## RECORDS FOR PROCESSING
=== Begin Enclosure ===

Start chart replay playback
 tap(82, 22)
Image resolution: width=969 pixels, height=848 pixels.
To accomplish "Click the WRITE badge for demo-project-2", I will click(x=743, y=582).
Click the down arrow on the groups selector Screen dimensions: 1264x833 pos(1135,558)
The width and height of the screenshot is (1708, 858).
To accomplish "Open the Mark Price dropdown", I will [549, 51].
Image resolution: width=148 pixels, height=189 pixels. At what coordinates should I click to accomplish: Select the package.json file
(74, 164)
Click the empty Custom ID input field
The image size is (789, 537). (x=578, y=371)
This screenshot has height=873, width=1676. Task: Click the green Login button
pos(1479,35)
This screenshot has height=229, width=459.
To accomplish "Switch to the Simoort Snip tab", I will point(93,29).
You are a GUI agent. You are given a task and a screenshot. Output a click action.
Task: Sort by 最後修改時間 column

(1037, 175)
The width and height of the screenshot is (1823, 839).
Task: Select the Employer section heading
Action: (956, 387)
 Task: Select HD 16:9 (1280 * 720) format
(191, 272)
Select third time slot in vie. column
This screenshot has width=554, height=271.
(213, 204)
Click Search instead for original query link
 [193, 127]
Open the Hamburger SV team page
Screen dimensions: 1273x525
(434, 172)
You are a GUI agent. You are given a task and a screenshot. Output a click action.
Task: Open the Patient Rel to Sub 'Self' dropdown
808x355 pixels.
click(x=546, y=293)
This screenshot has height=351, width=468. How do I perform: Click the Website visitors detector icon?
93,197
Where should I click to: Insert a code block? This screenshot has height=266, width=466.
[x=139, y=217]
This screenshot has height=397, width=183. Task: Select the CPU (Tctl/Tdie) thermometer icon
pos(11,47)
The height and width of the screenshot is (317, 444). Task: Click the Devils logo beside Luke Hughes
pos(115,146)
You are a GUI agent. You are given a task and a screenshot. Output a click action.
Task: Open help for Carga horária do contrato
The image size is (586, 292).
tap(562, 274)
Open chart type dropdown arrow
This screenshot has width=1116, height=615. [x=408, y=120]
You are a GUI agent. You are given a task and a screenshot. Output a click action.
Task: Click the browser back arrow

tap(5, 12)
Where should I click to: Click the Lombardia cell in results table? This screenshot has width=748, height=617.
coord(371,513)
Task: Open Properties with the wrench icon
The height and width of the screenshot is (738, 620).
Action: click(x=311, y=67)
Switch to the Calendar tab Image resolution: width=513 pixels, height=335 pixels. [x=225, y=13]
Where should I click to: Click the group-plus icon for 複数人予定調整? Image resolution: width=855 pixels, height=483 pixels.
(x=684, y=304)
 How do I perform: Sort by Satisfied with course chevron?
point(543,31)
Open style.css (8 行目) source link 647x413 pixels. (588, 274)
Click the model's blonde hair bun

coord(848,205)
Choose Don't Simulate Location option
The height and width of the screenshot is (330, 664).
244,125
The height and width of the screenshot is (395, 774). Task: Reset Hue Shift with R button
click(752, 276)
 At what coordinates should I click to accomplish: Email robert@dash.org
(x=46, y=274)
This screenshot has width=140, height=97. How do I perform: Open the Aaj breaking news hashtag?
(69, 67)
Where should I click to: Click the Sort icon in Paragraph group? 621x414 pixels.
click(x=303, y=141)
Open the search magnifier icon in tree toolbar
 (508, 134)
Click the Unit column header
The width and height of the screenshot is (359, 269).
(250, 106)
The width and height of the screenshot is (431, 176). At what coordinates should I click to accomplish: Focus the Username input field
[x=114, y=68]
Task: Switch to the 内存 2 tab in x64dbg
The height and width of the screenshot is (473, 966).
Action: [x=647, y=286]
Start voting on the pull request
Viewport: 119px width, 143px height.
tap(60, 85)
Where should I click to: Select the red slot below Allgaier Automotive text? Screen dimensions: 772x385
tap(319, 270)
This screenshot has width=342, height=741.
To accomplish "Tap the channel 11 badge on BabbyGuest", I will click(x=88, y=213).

=== End Enclosure ===

## EXERCISE PROMPT
Report how many lines of the listing hold the string "badge", giving only the number.

## EXERCISE SOLUTION
2